- Born: September 11, 1979 (age 46) Kyoto Prefecture, Japan
- Genres: J-pop;
- Occupations: singer; songwriter;
- Years active: 2000–2002
- Label: Giza Studio;
- Website: www.giza.co.jp/chika/

= Chika Yoshida =

Japanese singer (born 1979)

Chika Yoshida (吉田 知加, Yoshida Chika) is a former Japanese pop singer and songwriter under the Giza Studio label.

==Biography==
Before debuting in August 2000, Chika appeared as a guest of the live session Undown Presents in Kyoto Jittoku.

In September 2000, she debuted with the single Koubutsu written and produced by Chika herself. It was released as both a CD and a cassette tape. The single reached #70 on the Oricon weekly chart, with over 2,500 copies sold. Some fans called her Giza version of Shiina Ringo due to similar melody and voice styles.

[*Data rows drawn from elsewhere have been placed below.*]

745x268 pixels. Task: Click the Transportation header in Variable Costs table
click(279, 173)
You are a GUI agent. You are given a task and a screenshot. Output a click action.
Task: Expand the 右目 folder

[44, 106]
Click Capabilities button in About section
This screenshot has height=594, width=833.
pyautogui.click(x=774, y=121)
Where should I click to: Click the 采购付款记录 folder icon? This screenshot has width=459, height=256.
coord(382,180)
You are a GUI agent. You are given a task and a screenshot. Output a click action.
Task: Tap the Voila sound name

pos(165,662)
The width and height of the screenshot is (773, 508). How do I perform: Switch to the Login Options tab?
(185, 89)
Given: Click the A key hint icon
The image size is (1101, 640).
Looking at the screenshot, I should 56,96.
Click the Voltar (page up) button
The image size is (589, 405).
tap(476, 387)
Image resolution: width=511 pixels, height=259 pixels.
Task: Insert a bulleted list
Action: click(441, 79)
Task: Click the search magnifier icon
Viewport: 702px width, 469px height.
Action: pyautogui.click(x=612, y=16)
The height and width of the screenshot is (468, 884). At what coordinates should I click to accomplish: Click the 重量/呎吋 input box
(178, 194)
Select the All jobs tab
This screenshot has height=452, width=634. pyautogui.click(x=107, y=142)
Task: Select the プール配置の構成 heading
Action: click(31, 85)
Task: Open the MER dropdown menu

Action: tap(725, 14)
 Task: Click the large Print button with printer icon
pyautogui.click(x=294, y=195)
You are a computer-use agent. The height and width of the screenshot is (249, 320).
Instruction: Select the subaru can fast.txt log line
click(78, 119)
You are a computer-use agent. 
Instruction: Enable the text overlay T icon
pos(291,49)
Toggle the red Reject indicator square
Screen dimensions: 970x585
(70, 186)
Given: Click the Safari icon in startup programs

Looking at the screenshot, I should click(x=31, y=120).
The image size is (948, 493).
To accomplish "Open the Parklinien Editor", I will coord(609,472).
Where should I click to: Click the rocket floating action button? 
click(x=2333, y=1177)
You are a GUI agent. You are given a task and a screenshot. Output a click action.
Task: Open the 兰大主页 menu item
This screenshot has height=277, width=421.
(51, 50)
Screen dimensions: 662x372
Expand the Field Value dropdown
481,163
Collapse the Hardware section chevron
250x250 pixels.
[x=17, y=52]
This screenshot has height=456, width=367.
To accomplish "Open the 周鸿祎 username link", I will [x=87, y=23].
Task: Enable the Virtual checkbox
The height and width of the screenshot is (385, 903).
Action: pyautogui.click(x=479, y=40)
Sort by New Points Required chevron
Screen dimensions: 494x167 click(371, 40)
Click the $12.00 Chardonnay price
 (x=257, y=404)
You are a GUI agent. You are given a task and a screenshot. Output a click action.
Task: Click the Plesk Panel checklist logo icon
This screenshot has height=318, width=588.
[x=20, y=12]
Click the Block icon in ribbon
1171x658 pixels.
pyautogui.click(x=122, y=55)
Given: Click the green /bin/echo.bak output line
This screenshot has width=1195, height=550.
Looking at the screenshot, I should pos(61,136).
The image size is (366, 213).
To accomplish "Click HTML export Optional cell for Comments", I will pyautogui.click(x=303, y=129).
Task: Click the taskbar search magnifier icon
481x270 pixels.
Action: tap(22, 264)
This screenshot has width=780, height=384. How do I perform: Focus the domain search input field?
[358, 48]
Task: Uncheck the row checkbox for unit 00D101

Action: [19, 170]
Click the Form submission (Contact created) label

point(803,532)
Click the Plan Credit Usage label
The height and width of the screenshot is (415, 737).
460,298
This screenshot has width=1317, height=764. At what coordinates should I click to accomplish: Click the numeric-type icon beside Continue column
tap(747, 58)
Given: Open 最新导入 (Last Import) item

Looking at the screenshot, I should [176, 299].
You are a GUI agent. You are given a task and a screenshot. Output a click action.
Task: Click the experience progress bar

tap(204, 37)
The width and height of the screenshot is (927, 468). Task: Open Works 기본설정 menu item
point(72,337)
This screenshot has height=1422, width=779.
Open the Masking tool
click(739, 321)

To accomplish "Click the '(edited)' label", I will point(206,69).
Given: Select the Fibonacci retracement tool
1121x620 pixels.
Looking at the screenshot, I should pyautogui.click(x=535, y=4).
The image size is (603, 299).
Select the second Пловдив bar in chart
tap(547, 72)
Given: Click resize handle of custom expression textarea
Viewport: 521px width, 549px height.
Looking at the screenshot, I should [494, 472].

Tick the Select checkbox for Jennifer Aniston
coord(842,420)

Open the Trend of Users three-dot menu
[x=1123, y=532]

Her fourth single Aishini kite Hoshii/Gamusharana Ai was written by a former member of the Japanese band Pamelah (band), Masazumi Ozawa and Makoto Miyoshi from Rumania Montevideo.

Between April and June 2001, she was the main DJ on the radio program Liberal Flower which was broadcast at FM Kyoto.

In May 2001, she released her first and only studio album Yoshida Chika: 12 no Hana.

In December, her fifth single was included in Giza Studio's compilation album Giza Studio Masterpiece Blend 2001, the single was written by Hirohito Furui from Garnet Crow and Masataka Kitaura.

In March 2002, she released her final single Hanareba Nare ni.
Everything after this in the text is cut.